The 2016 Stone Industry Education seminars, presented by MIA+BSI and Stone World magazine kicked off in Charlotte, NC, on February 18, hosted by M S International, Inc. and featured marketing speaker Marty Gould. For the morning session, Gould discussed with fabricators how to use social media effectively for reaching out to customers. “Right now, four in 10 small to medium size businesses don’t have a social media page,” said Gould. “Social media has become the traditional paid advertising when it comes to reaching customers. It all used to be about how many followers, or likes, you can get on your Facebook page. Now, when you post something on Facebook, only 1% of your followers will see that message. Luckily, Facebook has made it extremely easy, and cheap, to advertise on their platform to reach new customers.”
In the afternoon session, a fabricator forum was held, moderated by Duane Naquin, of Stone Interiors East, and had a panel of, Brian Johnson of Johnson Granite, Hank Strauss of Mountain Marble and Granite, Lauren Grandlienard of ROCKin’teriors and Jon Lancto of Surface Products. The discussion started off with a new tax law in North Carolina, the E505 tax law. “It is my understanding that installation and, or revenue may or may not be taxed starting in March,” an audience member said.
Strauss explains that because of the changes, he lumps together delivery, install, tax, etc., all together on the invoice paperwork and pays just one tax on everything. “Back in the day, it was how we sold the job,” said Strauss. “It has now changed from what you’re selling and now it is what you are buying. Realize that everything, down to the pencil you use to write the contact, is a part of the job, and they are going to collect tax off of that.”
“I don’t pay sales tax in South Carolina, I pay used tax, so I don’t pay for slabs until I cut them,” said Naquin. “Get with a good CPA, any auditor is going to say, you need to pay tax, and not really try to help you in your situation.”
They went on to discuss volunteer OSHA inspections. “It’s important to note, on Volunteer inspections they will not fine you,” said Lancto. “We did them every year, and they would help prevent us from any future fines.”
“Remember it’s OSHA consultation services that are going to help you, they helped me through everything and kind of helped with the paperwork,” said Johnson. “I have noticed that electricity is a huge thing they look for, frayed cords. Also paperwork is big, making sure I have everything in order. When they first come in, it’s what we go through before anything else.”
The panel then discussed the importance of finding and retaining good employees.
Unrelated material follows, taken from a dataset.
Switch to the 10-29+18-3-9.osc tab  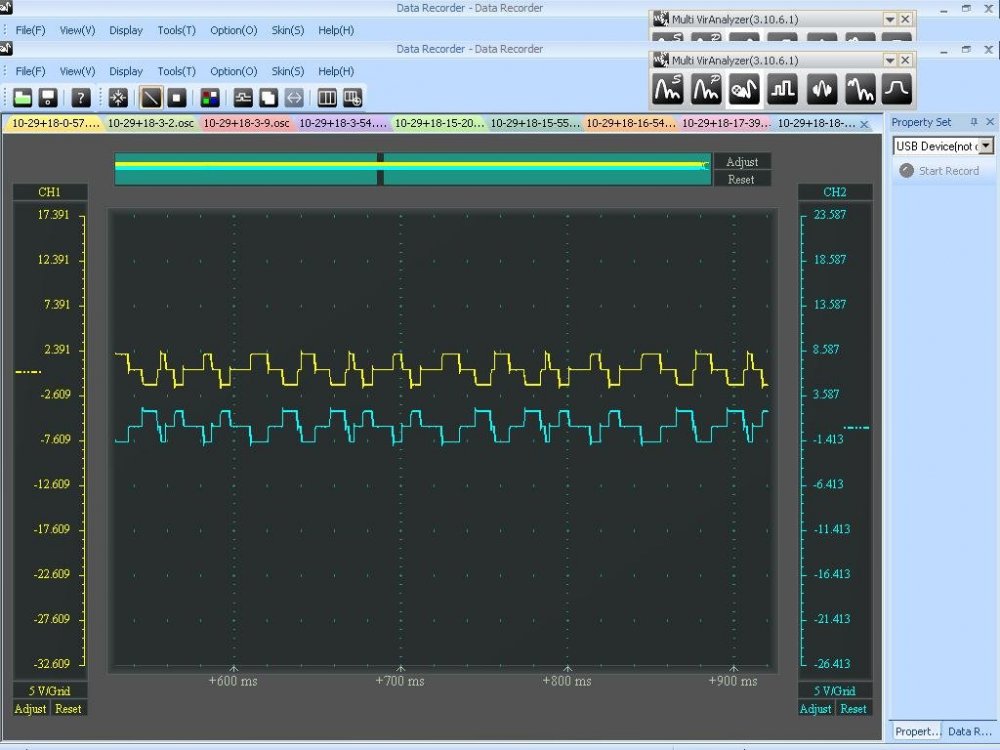pos(246,123)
“Give employees a good working environment,” said Grandlienard. “Safety is important. If your employees feel like you’re trying to keep them safe and you give them good benefits, they are going to want to stick around. It’s all about how you treat your employees.”
“Something we are trying to do is work with the local community college to find people,” said Johnson. “They are a great resource to have.”
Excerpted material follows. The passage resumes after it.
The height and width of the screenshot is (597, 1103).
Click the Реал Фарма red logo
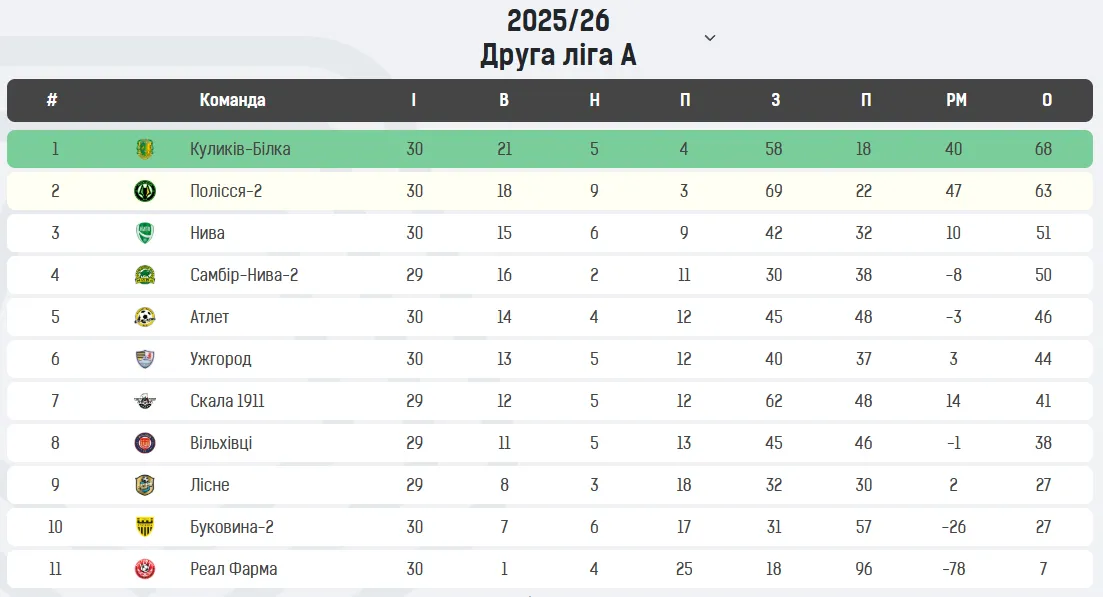click(x=145, y=569)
Finally, the group talked about their experiences with alternative surfaces. “We have just started dealing with Ultra-Compact surfaces and it has its challenges,” said Strauss. “It probably has a place in the industry, but we personally don’t know where yet. But when quartz started getting big, we were slow to adapt to that too. So we will have to see.”
“We did a fair amount of work with the different porcelain surfaces,” said Lancto. “The problem is, the shop would come to a halt when we had to cut one of them. You have to change your machine settings, or change the tooling that was used. It may be great and have some great applications, but to me, right now, it may be ahead of its time.”